The lack of withheld tax forwarding to the CRA, late filings and deferens on filings may spark an inquiry to an audit. If you employ people, there are administrative expectations: the need to deduct tax payment as computed according to the income tax law, and eventually forwarding the same to the CRA, for example. To prevent this type of audit from happening, correct calculation, deduction and substantial record keeping should be the norm in your business. We specialize in these kinds of auditor transparency meetings to ensure we provide valid explanations on what you have done in the past, what your present options are and what to look forward to, for you and your business in the future. 

● GST/HST Audit 

Being in business of products subject to GST or HST means your business should have in-depth knowledge as to what tax/taxes are to be passed to the end-consumer and the right calculation on the amount you will charge. Your records should show accuracy and should match across all returns made, income, GST/HST and the likes. If you have a transparent and accurate record-keeping habit, this kind of audit can be resolved on its own for the inquiry’s purpose is cross-validation at its core. Most corporate audits that resulted in a tax liability where the business ended up owing the CRA funds would most likely be followed up with a GST/HST audit. As representative of most companies being subjected to such audits, it is a must to ensure that all proofs or documentation shows a clear directive as to who paid the GST or HST and remittance of the same to the government regardless of the economic condition. 

Why The Live CFO is the Best Representation you can have to handle your CRA Audits and Assessments: 

We round up the feedback and high praises for the work our managers have done in the past 2 decades and more in representing clients to the CRA. Here are the reasons you may be looking for representation: 

  1. We understand your business and your rights. 

It is mandatory for us to learn the scope, the ins and outs, the legacy you are trying to build and the role you or your business play in the society to ensure we share the same vision and mission in keeping your company on the goals you want to achieve. Our industry experiences ensure that you and your rights are respected and enforced on all fronts. We know when to compromise with the CRA and how to get you the best solution available. 

  1. We speak the same language as the auditor

We have developed our own means of conversing with auditors; our method focuses on keeping you and your best interest as a priority while working towards the best possible solution you can avail with the CRA. It is a must for us to exhaust all possible means to ensure we are on the same page as the auditor and that we both achieve the goals that the government has provided with the goals you are trying to achieve as well. We respect your requests for disclosures and favorable resolutions and we have our own ways in achieving them that you will not find in any other firm than us. 

  1. We are objective and share the same goals as you. 

We do not let our emotions get into the way of finding the best resolution possible for you or your business.
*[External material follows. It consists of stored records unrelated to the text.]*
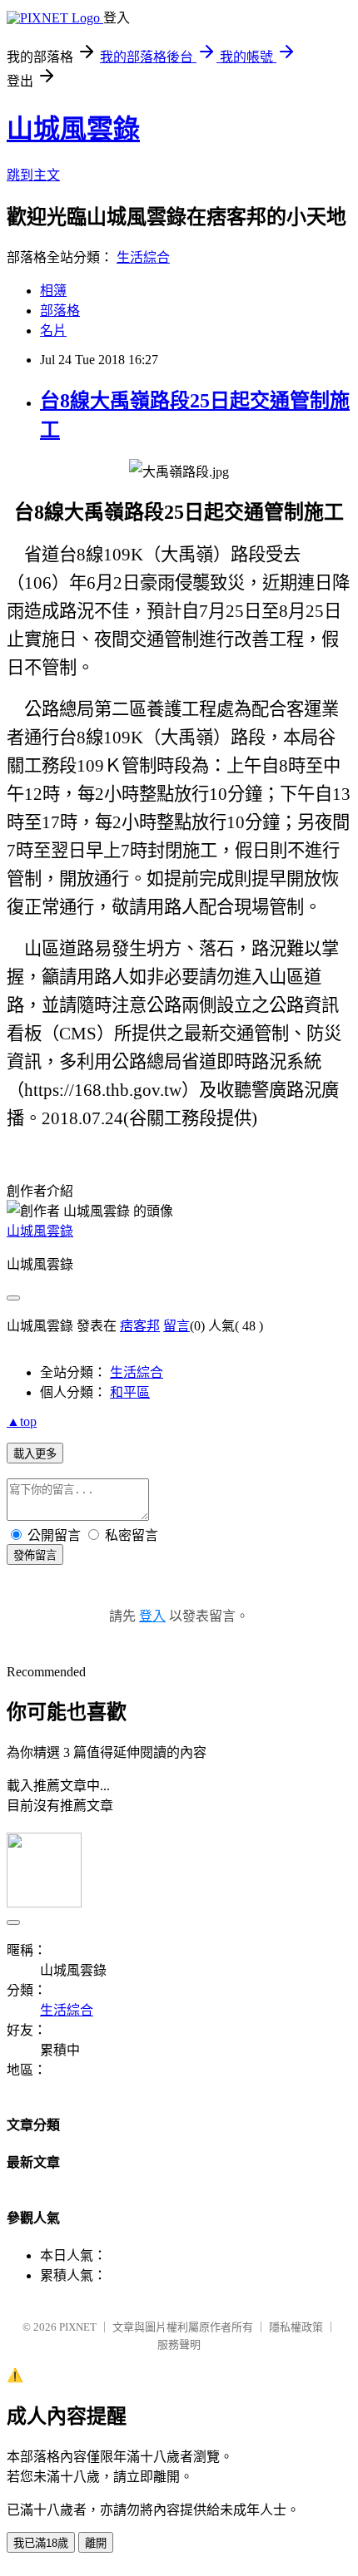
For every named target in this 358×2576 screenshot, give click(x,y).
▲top (22, 1421)
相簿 (53, 291)
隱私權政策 (296, 2327)
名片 (53, 330)
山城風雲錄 (73, 129)
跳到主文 (33, 175)
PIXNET (78, 2327)
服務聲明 (179, 2344)
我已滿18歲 (40, 2543)
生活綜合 (143, 257)
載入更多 (35, 1454)
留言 (176, 1326)
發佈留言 (35, 1555)
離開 (96, 2543)
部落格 (60, 310)
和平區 (130, 1392)
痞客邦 (140, 1326)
We share the same sentiments and we ensure that your reputation and established role in the lives of your customers will be highlighted as factors to be considered in our dealings on your behalf. Our clients would share personal experiences where we have given them the best version of the representation they have ever gotten due to our standards and 5 levels of professionalism mandated on all our dealings. We make your business personable through legal and objective means. 

We are here to work with you to get the best possible results, ensure your rights are protected and to guide you to the best ways in addressing your tax audit and to negotiate the best possible outcome while you achieve your business goals.